The influence business has other successful and distinguished heavy-hitting members, including John Bardgett Sr. and John Bardgett Jr., Harry Gallagher, Sandy Rothchild and Richard Wiles.
Represented by these firms are many of the state's most prestigious and wealthy corporations, all employing respected and top-quality men and women to look after their interests in the state capital.
But a growing number of small-client firms are making their appearance in Jefferson City these days. It seems fairly easy to attract new clients, and even if their needs are minimal, many corporations feel easier knowing they have a representative walking up and down the Capitol's marble corridors.
With the proliferation of lobbyists has come still another innovation -- the creation of firms comprised of former state employees and officials now representing clients who have interests related to decisions made in the Capitol.
Although a conduct code prohibits attempts to influence former fellow workers for a year, there is little to prevent a former member of the legislative branch.
Some former employees seek to represent interests over which they had control simply by advising clients while refraining from seeking active assistance from their old agencies. Former officials who now perform lobbying chores in the Capitol are well known, and often well liked, even if their effectiveness is sometimes reduced.
Another development is the creation of consulting firms by former state officials, who lend their general expertise in state government to special groups and coalitions.

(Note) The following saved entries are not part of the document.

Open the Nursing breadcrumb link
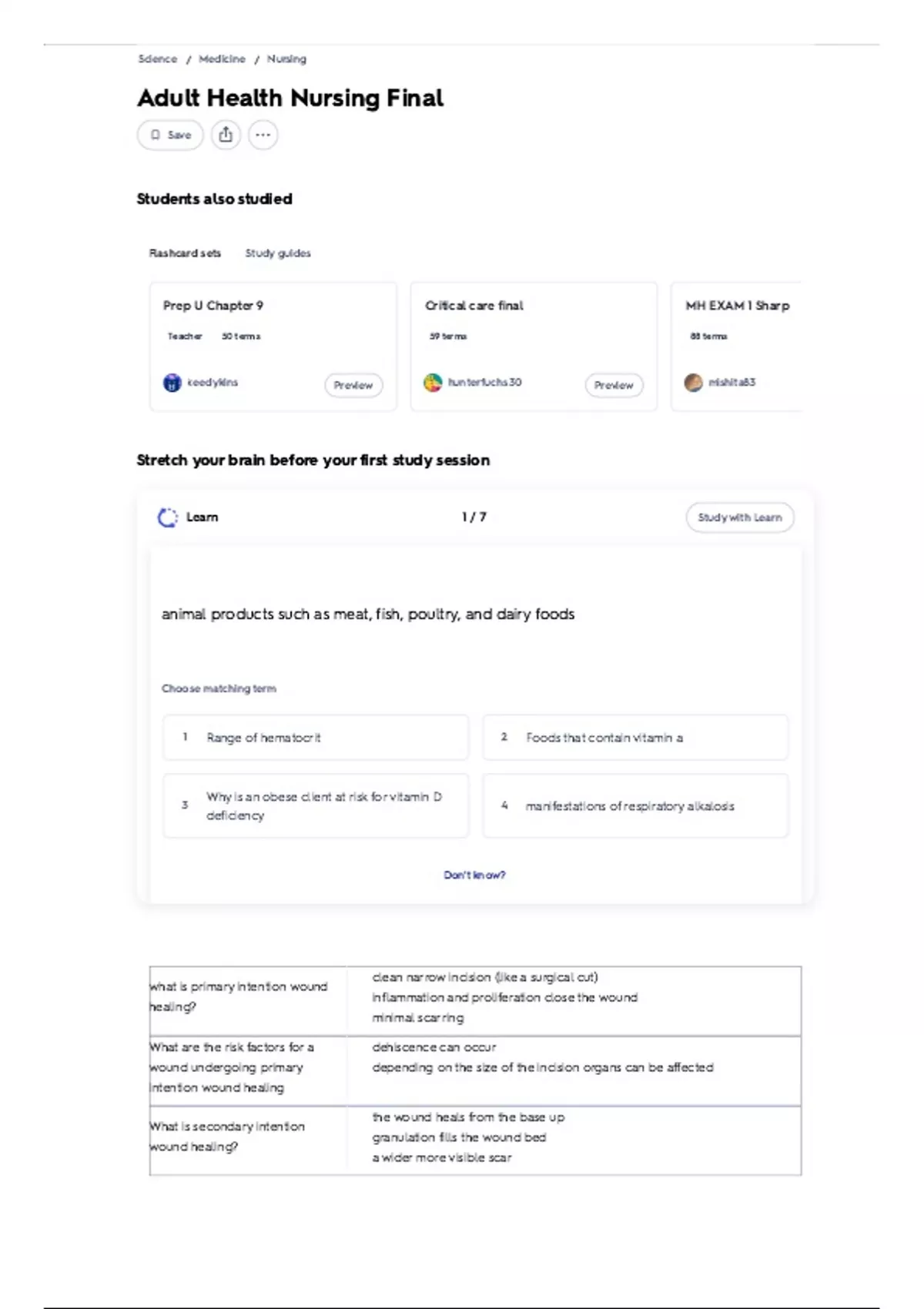Screen dimensions: 924x1309 (x=286, y=59)
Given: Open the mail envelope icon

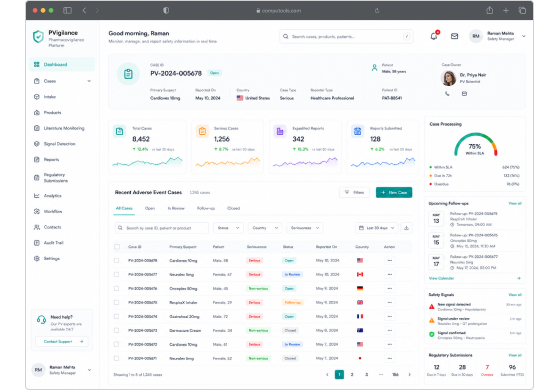Looking at the screenshot, I should pos(454,36).
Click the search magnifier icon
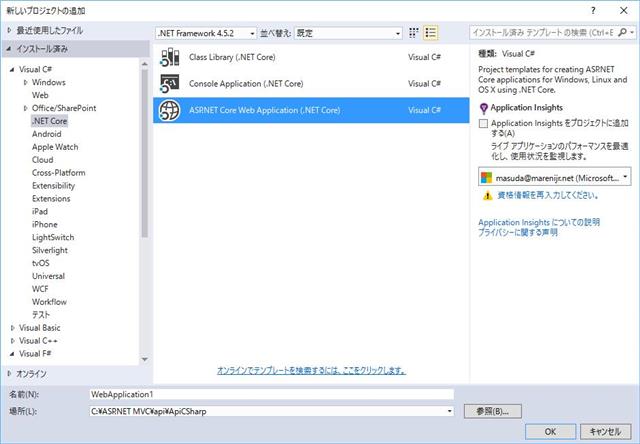This screenshot has width=640, height=444. [x=618, y=33]
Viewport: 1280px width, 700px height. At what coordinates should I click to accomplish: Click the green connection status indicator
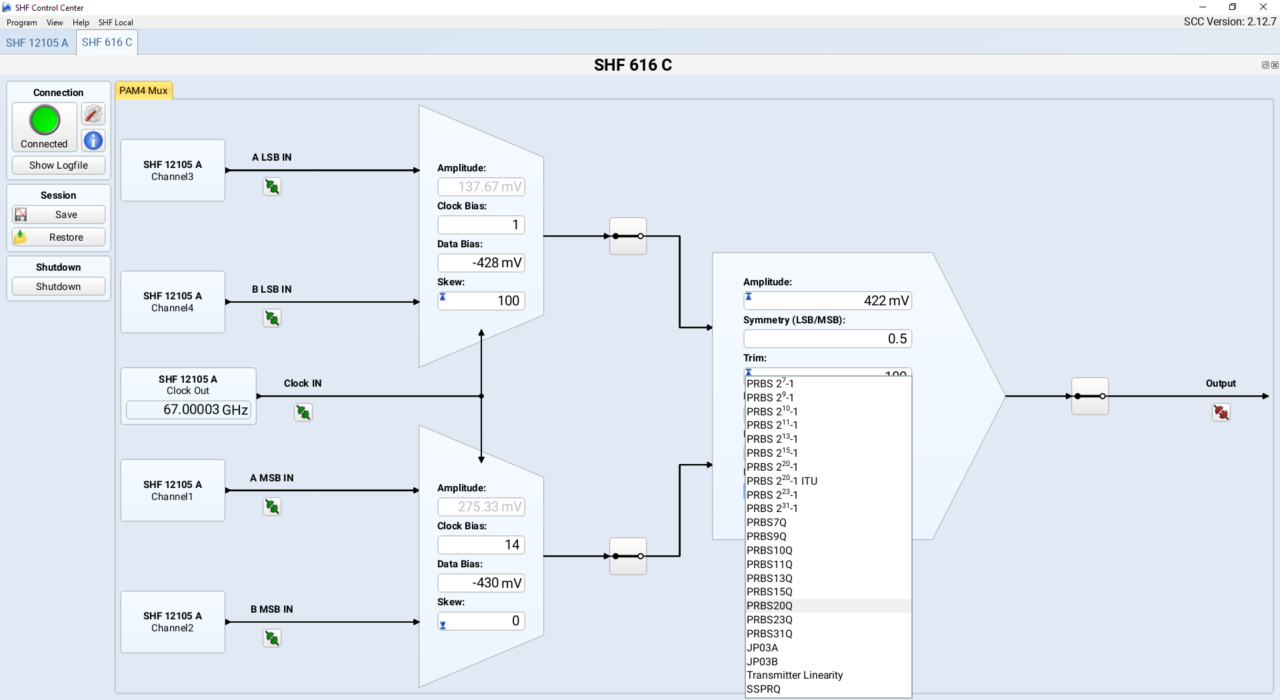(x=45, y=120)
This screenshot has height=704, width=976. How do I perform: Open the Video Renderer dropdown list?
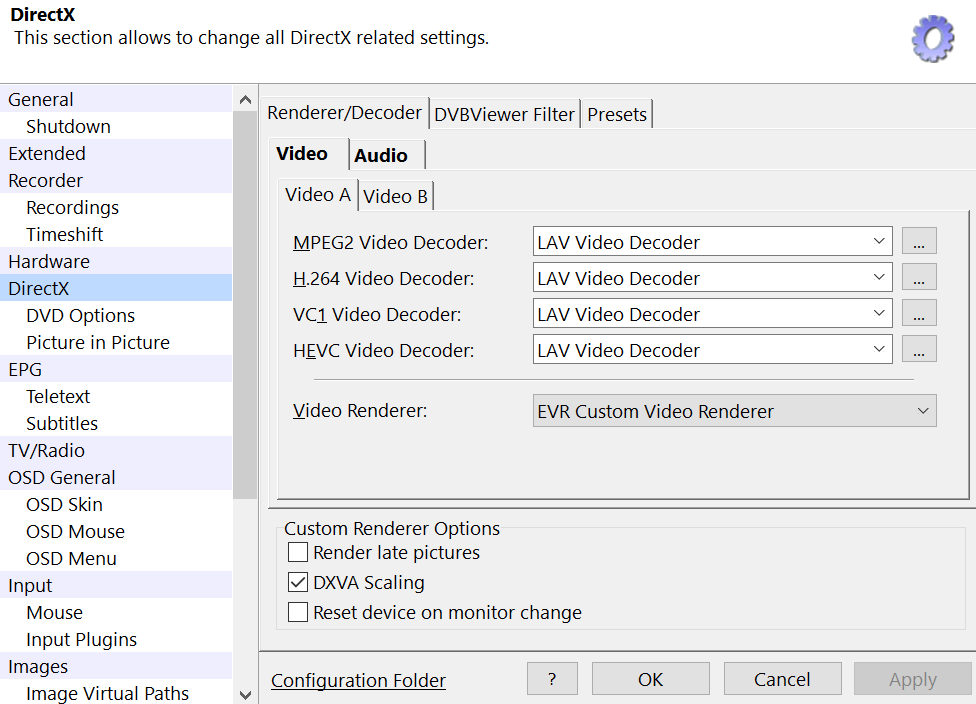click(x=734, y=411)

For example, James Moody, who served as director of the important Office of Administration in the Ashcroft administration, now regularly offers advice to professional groups, such as statewide education organizations.
One such organization recently sought his assistance in opposing public signatures for the Hancock tax-limitation proposal.
One more recent trend is the widespread use of lobbyists by gambling firms across the country. Seeking to refine or reform numerous restrictions, these firms now are spending big money for their own lobbyists in Missouri.
Some lobbyists, according to sworn records on file in the Ethics Commission office, are specializing in representing gambling interests and are enjoying lucrative fees as a result of their work and their clients' eagerness to secure special favors and dispensations from official quarters.
One out-of-state gaming firm official, when questioned about his activities in Missouri, told this reporter to mind his own business, "if you know what's good for you." The gambler's lobbyist would have strongly advised against making cheap threats to the media.